Realizing a new approach was needed the operator, CACT Operators Group, chartered creation of new geological and reservoir simulation models by Chevron, one of the four principals of CACT. The geological reservoir model was built using techniques that had not previously been applied to Huizhou Fields’ models. Porosity, permeability, and water saturation were geostatistically distributed in a finely layered model that was later upscaled to form the basis of a new reservoir simulation model.

The history match of a reservoir model does not yield a unique solution. Multiple history matches may be obtained that do not reflect the actual properties of the field, and hence, will probably not be sucessful in the prediction phase. For this reason, it is important to tie the simulation model closely to the geology and fluid characteristics of the field. The new model accomplishes this by testing geologic scenarios with field production, and then choosing the scenario that matches production history closest.

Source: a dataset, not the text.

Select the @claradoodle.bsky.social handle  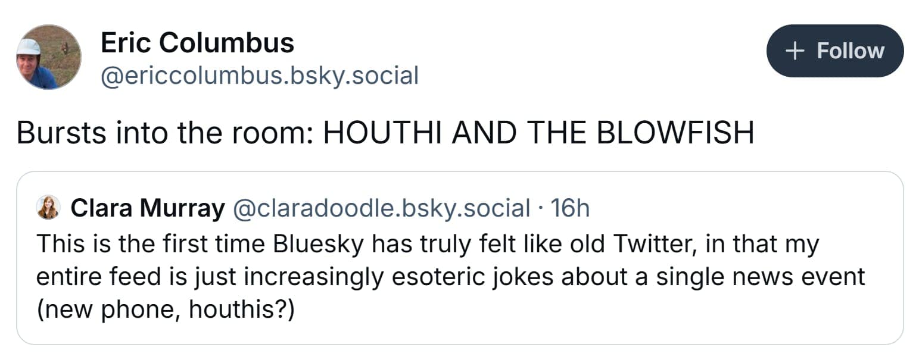coord(381,208)
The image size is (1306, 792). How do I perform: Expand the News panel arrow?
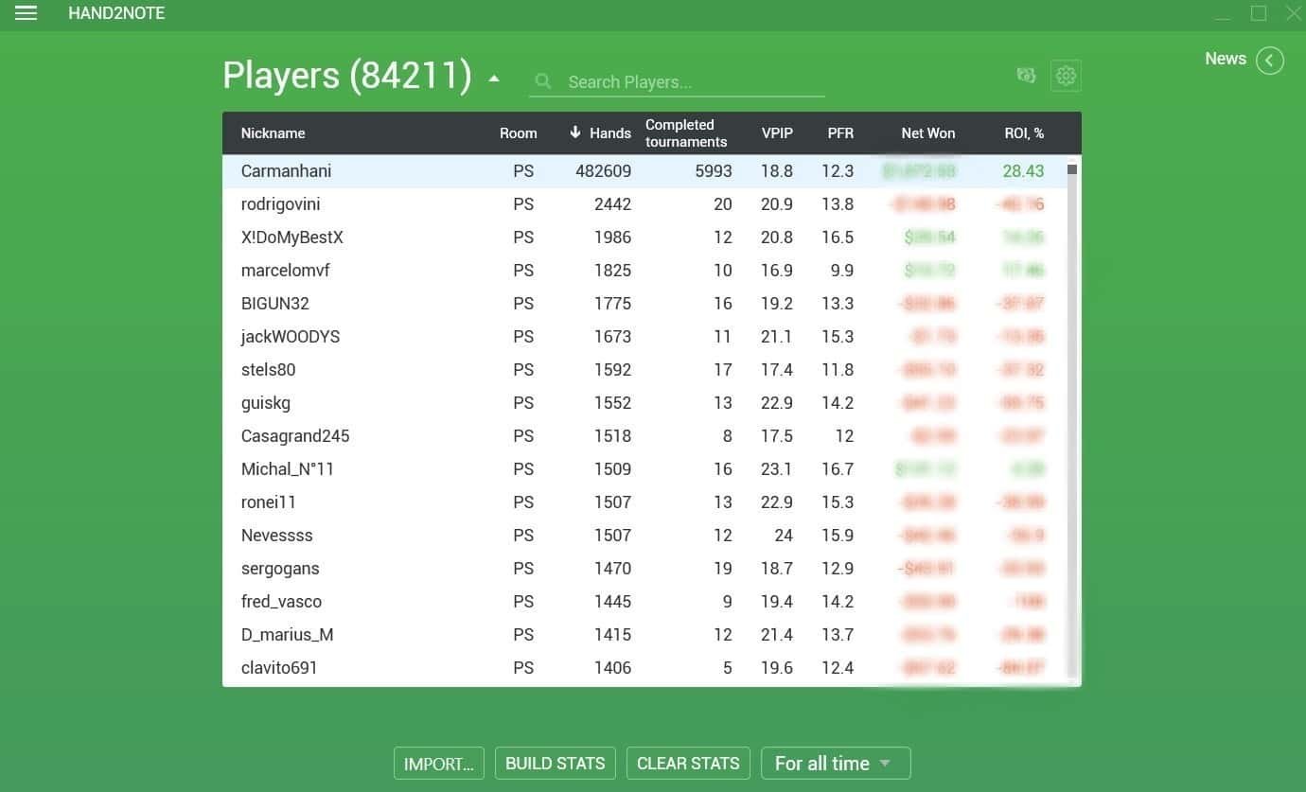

Changes are kept to a minimum in the history matching phase, including only changes justified based on geologic, fluid characteristics, or field development data. Uncertanties in model parameters or production information are taken into account when considering differences between model and field production – matches do not have to be exact.

Working as an integrated multidisciplinary team, multiple geological model realizations were rapidly tested in the reservoir simulation model to obtain the best possible global history match, with only minimal changes to global parameters, such as vertical to horizontal permeability ratio, rock relative permeability curves, and J-Function for water saturation initialization. Without changing the reservoir surface, gross rock volume or oil-water contact, the new techniques led to a 33% increase in the estimated OOIP, and a substantial increase in estimated reserves. By better representing the heterogeneity of the reservoir, areas of unswept oil were identified, which should enable better placed sidetracks and possibly additional sidetracks in the years ahead.